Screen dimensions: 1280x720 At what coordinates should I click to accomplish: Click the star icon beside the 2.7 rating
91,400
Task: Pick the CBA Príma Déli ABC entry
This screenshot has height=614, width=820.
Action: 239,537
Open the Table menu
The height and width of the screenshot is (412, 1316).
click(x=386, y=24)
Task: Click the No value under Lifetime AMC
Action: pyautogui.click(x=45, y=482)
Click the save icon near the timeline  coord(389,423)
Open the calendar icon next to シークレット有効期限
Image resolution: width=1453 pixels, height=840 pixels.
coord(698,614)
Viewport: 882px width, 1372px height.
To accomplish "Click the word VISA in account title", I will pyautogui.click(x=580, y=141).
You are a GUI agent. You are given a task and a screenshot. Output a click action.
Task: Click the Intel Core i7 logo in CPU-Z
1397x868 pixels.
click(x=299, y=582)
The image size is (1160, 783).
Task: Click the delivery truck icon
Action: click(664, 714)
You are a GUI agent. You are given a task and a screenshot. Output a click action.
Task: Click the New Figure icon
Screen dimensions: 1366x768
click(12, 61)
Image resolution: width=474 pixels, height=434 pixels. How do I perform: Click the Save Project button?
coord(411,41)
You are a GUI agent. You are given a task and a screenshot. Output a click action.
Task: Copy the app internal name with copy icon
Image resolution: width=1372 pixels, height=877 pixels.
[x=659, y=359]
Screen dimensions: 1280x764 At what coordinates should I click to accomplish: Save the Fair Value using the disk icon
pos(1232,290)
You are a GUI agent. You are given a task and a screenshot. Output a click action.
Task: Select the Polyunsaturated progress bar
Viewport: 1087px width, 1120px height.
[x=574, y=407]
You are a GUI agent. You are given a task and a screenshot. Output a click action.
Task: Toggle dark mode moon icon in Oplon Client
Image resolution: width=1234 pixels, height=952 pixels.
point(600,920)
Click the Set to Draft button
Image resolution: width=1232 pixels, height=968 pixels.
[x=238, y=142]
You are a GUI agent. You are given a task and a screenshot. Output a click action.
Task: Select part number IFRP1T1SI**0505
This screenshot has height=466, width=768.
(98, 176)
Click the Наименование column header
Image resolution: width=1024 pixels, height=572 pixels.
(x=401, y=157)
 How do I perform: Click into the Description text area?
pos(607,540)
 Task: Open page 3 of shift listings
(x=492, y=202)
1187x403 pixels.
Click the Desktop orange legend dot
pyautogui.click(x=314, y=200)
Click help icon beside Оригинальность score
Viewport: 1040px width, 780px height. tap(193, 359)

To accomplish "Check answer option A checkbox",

....

* **REQUIRED WORK**
Recast the lines of the listing, from the line containing "1187x403 pixels." through the final line inclusive, as a JSON array of strings, one string per line, leaving out blank lines.

* **EXERCISE RESPONSE**
[
  "1187x403 pixels.",
  "Click the Desktop orange legend dot",
  "pyautogui.click(x=314, y=200)",
  "Click help icon beside Оригинальность score",
  "Viewport: 1040px width, 780px height. tap(193, 359)",
  "To accomplish \"Check answer option A checkbox\","
]